Perché non siamo tutti utili!


Era il pomeriggio del 18 novembre del 2013, avevo 17 anni e mi trovavo al computer in camera mi, giocando al gioco di calcio più amato dai ragazzi. Il gruppo di classe Whatsapp iniziò ad inondarsi di notifiche. Le mie compagne di classe di Terralba iniziarono a mandare messaggi in cui raccontavano che erano impossibilitate ad usare internet per cui la ricerca del giorno dopo non poteva essere fatta. Pensai alla solita scusa, si sa come sono le rivalità tra le classi delle superiori quando ci sono lavori di gruppo. Non erano riuscite a finire in tempo per cui la scusa è sempre dietro l’angolo.


foto: Alberto Mascia


Nel mentre fuori dalla mia camera pioveva e pioveva veramente forte. Dopo un po’arrivarono le prime foto che ritraevano il loro paese come un fiume in piena.

Inizialmente pensai che fosse uno dei tanti acquazzoni, un temporale molto forte, ma alla vista di quelle immagini rimasi completamente impietrito. Le notizie di straripamenti e dell’esondazione del vicino fiume mi rimasero impresse in testa per sempre. Il Rio Mogoro che esondava, case allagate, negozi distrutti.

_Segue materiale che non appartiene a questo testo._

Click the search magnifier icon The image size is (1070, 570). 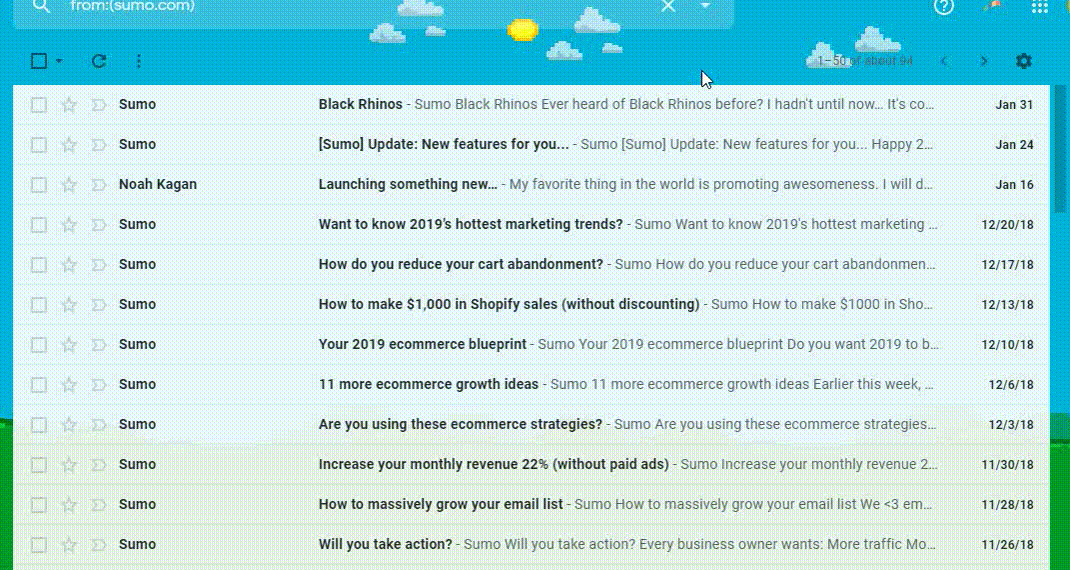click(x=40, y=6)
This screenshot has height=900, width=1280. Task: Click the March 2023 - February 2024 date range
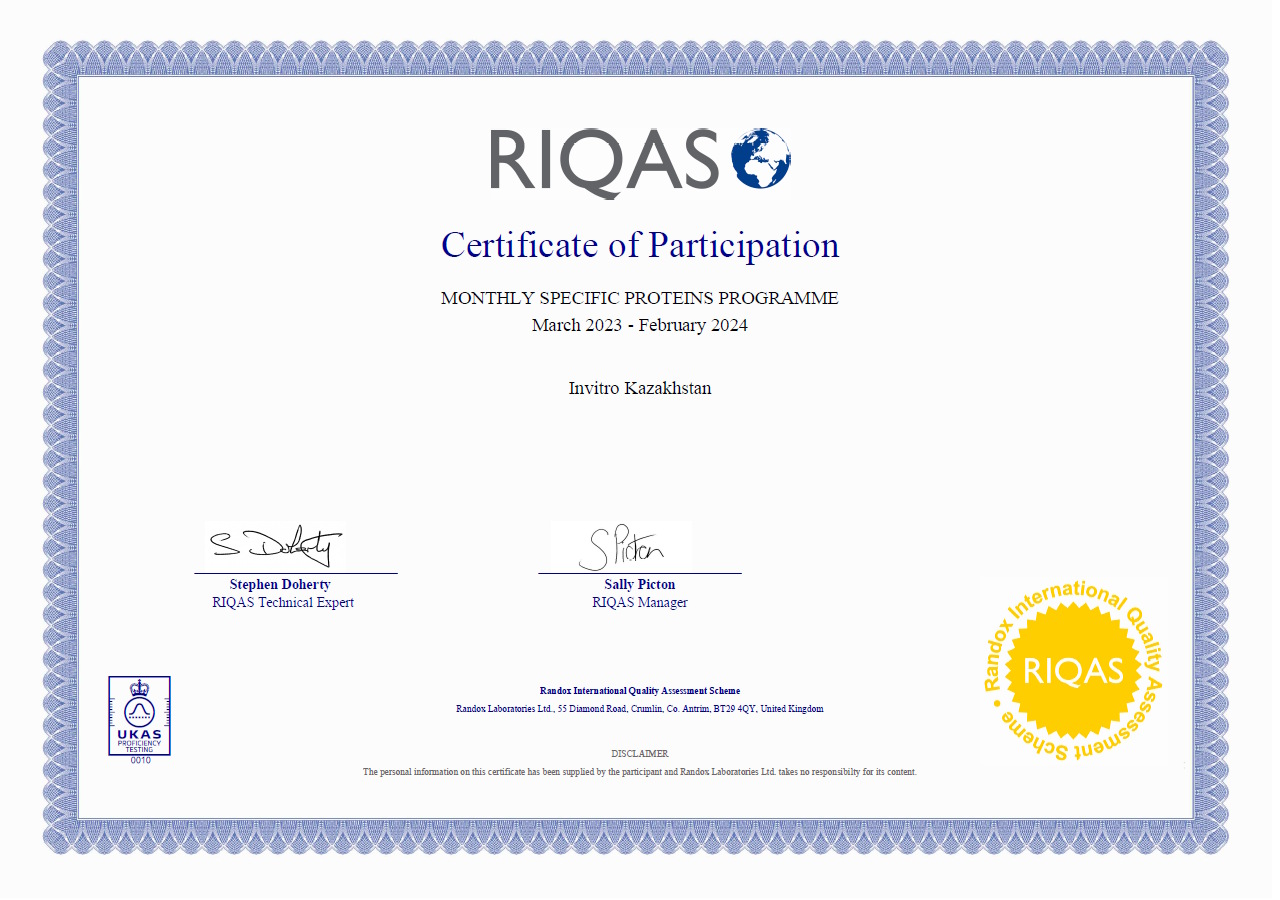point(640,325)
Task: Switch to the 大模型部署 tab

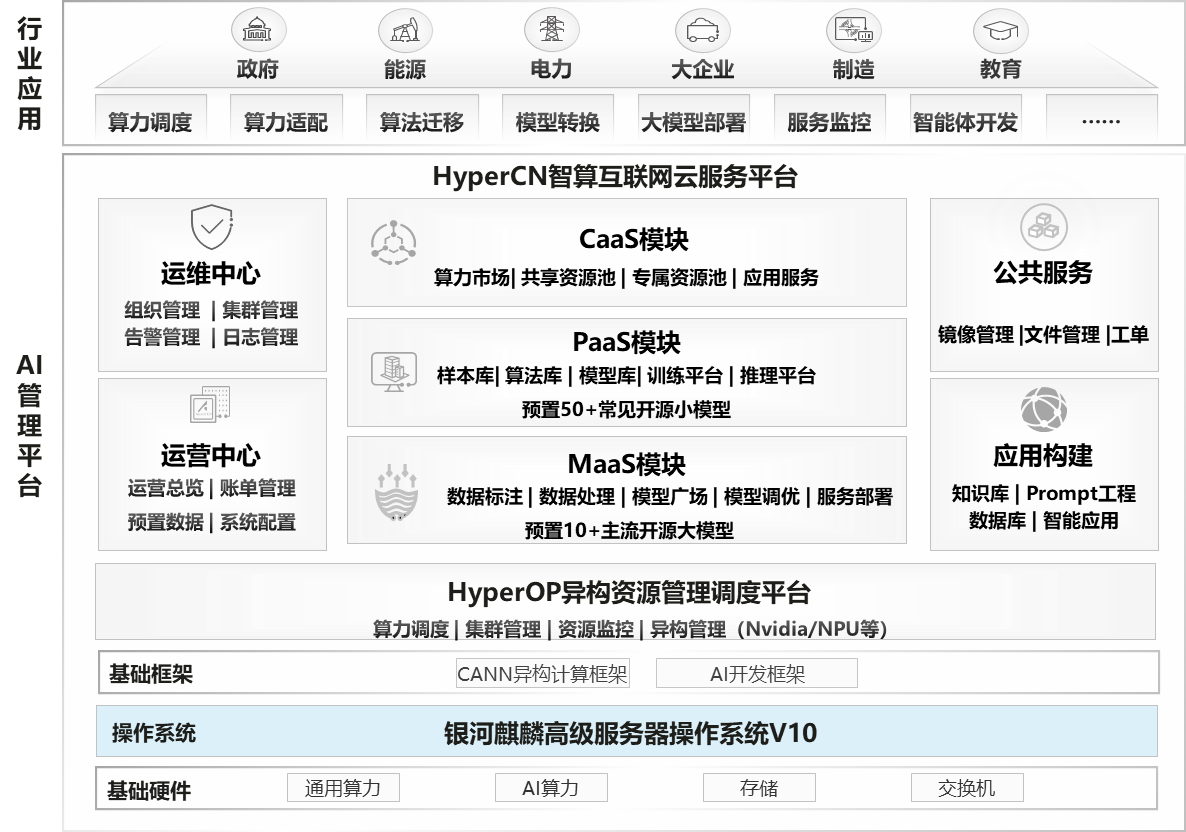Action: 693,122
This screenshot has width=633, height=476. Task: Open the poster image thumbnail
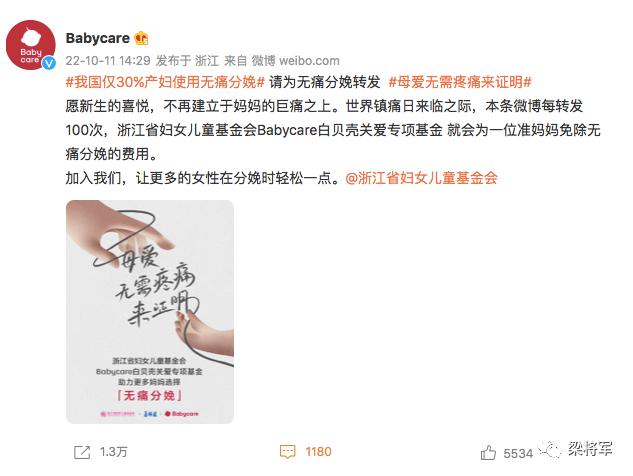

Di lì a poco chiamai gli amici della Consulta Giovani di Oristano e ci catapultammo in pochi minuti allo Spazio Giovani. Ricordo che uscii di casa sotto le secchiate d’acqua e con le scarpe in una busta. Arrivammo al luogo dell’incontro e decidemmo, viste le notizie drammatiche che arrivavano dai paesi del circondario che dovevamo anche noi fare la nostra parte. Il più grande aveva 22 anni ed io il più piccolo, e nessuno, dico nessuno avrebbe mai immaginato che dieci ragazzi riuscissero a tirare su il più grande deposito di beni di prima necessità della Sardegna. Tramite il tam-tam dei social presto la notizia del centro di raccolta fece il giro dei Oristano e dei paesi vicini. Chili di cibo, vestiti, beni per l’igiene. Trovammo un furgone e iniziammo a fare da sponda con Terralba, contestualmente attivammo dei centri di raccolta in tutte le scuole.

Arrivati sul posto una cosa che mi colpii era la fila di macchine e di volontari che non erano inquadrati in nessun corpo, file di macchine al lato della strada e volontari al punto di raccolta fermi, mentre noi che avevamo organizzato il centro di raccolta non eravamo fermi un secondo. Passavamo e sistemavamo i viveri e intervenivamo fattivamente. Ricordo che la settimana non entrai a scuola neanche una volta, uscivo di casa presto non sapendo mai l’orario del ritorno. Però al rientro ero felice, stanco, turbato per ciò che avevo visto.


La situazione è la stessa che in queste ore si sta ripetendo sfortunatamente nel nuorese, a Bitti, in cui il sindaco Ciccolini esorta, tramite un comunicato stampa della Protezione Civile Regionale la popolazione che in massa si riversa nel piccolo borgo barbaricino al non intervenire.

Non tutti possono aiutare, per quanto gli intenti siamo i più nobili, come sottolinea lo stesso sindaco, si rischia solo di creare potenziali pericoli. Tutto il personale che in queste ore si trova a gestire l’emergenza è formato e sa esattamente come e cosa fare. Però, non tutto è perduto.

Iscriversi alle associazioni di protezione civile serve a questo: a formarsi e saper gestire questi eventi. Abbiamo visto all’opera nelle fasi più concitate della prima ondata di Covid-19 nelle città e nei paesi, decine di volontari che ora, pieni di fango, liberano le strade assieme ad esercito e forze dell’ordine. È importante essere disponibili per le proprie comunità, è importante il senso di fratellanza che si crea in questi tragici momenti. Queste energie non devono essere disperse nell’arco di un’emozione, ma si devono conservare nei grandi “generatori di volontariato” che sono le associazioni di protezione civile sparse nel territorio. Formazione, professionalità e tempestività sono le parole d’ordine.

Iscrivetevi, iscriviamoci e facciamo qualcosa per le nostre comunità! È bello e fa bene al cuore sapere che in momenti come questi, qualora capitasse a noi, c’è una grande famiglia pronta ad aiutarci.